Quatre ans plus tard, cette dérogation est en passe de devenir la règle et le constat est sans appel : depuis 2022, la part de marché des supermarchés dans l’utilisation des titres-restaurant a bondit de 9 points, passant de 31,5 % à plus de 40 % en 2026.
Une hémorragie pour les restaurants, déjà fragilisés par l’inflation et la baisse de fréquentation. Près d’un milliard d’euros, c’est le manque à gagner estimé par l’Umih pour les restaurateurs. Par ailleurs, les titres-restaurant bénéficient d’un régime fiscal avantageux.
En élargissant leur usage aux courses alimentaires, l’État subventionne indirectement les supermarchés, au détriment des restaurants. « Ce n’est plus un titre-restaurant, c’est un titre-caddie, résume Franck Chaumès, président Umih Restauration. On transforme un outil de soutien à la restauration en chèque alimentaire, sans aucune étude d’impact sur les conséquences pour notre secteur. »
Pire encore, cette réforme ne concerne que 5,5 millions de salariés concernés, soit seulement 15 % de la population active. Et, dans un contexte de dette publique proche de 3 500 milliards d’euros, la question de l’efficacité et de la cohérence de cette dépense se pose nécessairement.

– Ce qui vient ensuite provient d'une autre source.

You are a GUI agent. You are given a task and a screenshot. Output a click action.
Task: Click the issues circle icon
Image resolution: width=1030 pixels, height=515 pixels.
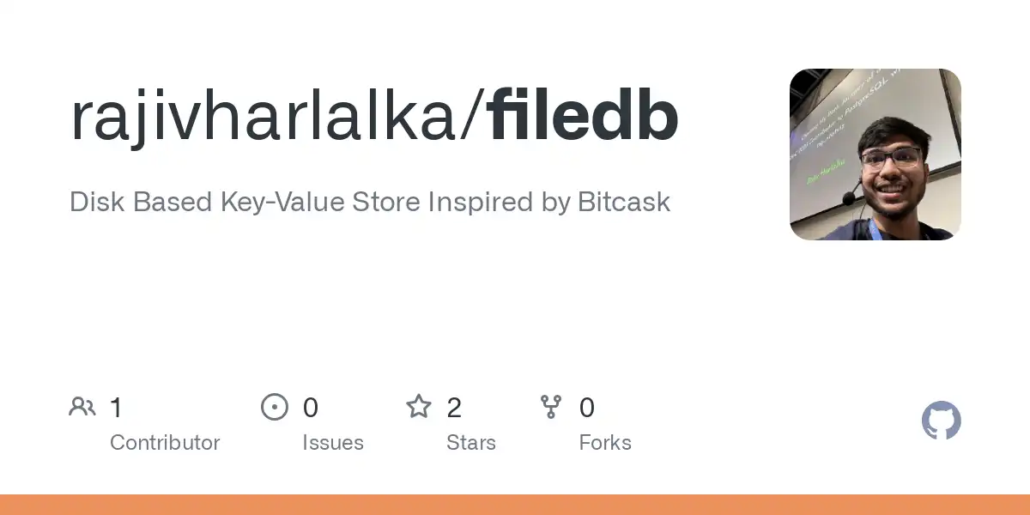275,407
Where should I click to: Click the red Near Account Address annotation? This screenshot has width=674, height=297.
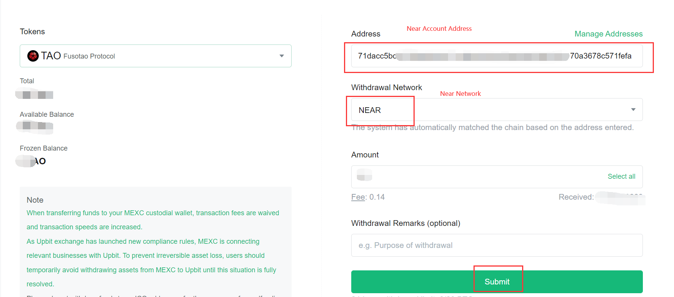[439, 29]
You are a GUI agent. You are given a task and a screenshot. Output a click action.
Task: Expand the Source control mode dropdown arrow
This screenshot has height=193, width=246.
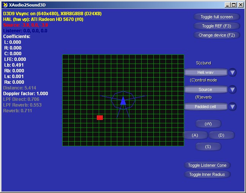pos(233,89)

Une proposition alternative portée par la profession : le double plafond
Face à cette évolution, l’Umih propose une solution intermédiaire, l’introduction d’un double plafond d’utilisation des titres-restaurant différent en magasin et en restaurant, avec l’application d’une TVA identique. « Nous voulons le fixer à 25 euros pour la restauration, 15 euros dans la grande distribution. Ce n’est pas une nouveauté, cela avait été mis en place durant le Covid », insiste Franck Chaumes. Ce mécanisme permettrait de préserver une part dédiée à la restauration tout en encadrant leur usage en grande distribution. L’objectif est de maintenir l’équilibre initial du dispositif : soutenir le repas des salariés pendant la journée de travail sans organiser un transfert durable d’activité vers la grande distribution.

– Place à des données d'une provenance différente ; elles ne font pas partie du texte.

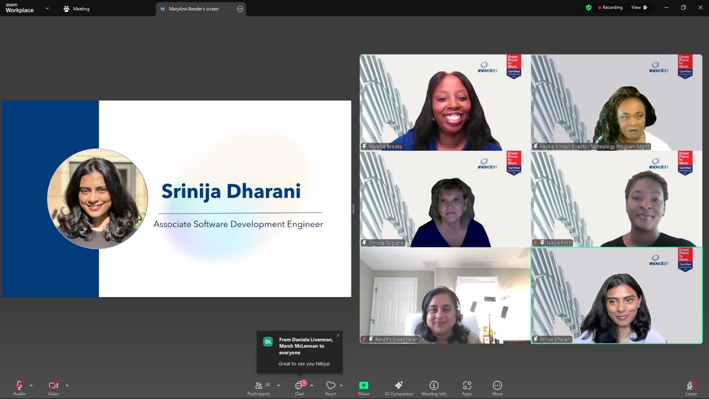Open the View layout menu
This screenshot has width=709, height=399.
(x=639, y=8)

Autre point de discorde : l’usage des titres-restaurant le dimanche, pour tous les salariés. Une mesure présentée comme une "avancée pour le pouvoir d’achat" par Serge Papin, mais qui achève de détourner le dispositif de sa vocation première : financer le repas du midi en semaine. Conséquence : les restaurateurs traditionnels, souvent fermés le dimanche, perdront encore des parts de marché au profit des grandes surfaces, ouvertes 7 jours sur 7. « On nous laisse les miettes, poursuite le président Umih Restauration. Le gouvernement privilégie la grande distribution, alors que nous, on crée de l’emploi local et du lien social. Cette réforme est une question de cohérence des politiques publiques : peut-on, dans le même temps, reconnaître le rôle économique, territorial et culturel de la restauration et organiser le déplacement d’une partie de son activité vers la grande distribution ? »
C’est cette question que le Parlement devra trancher. De son côté, l’Umih a d’ores et déjà fait la demande d’une réunion avec chacun des émetteurs.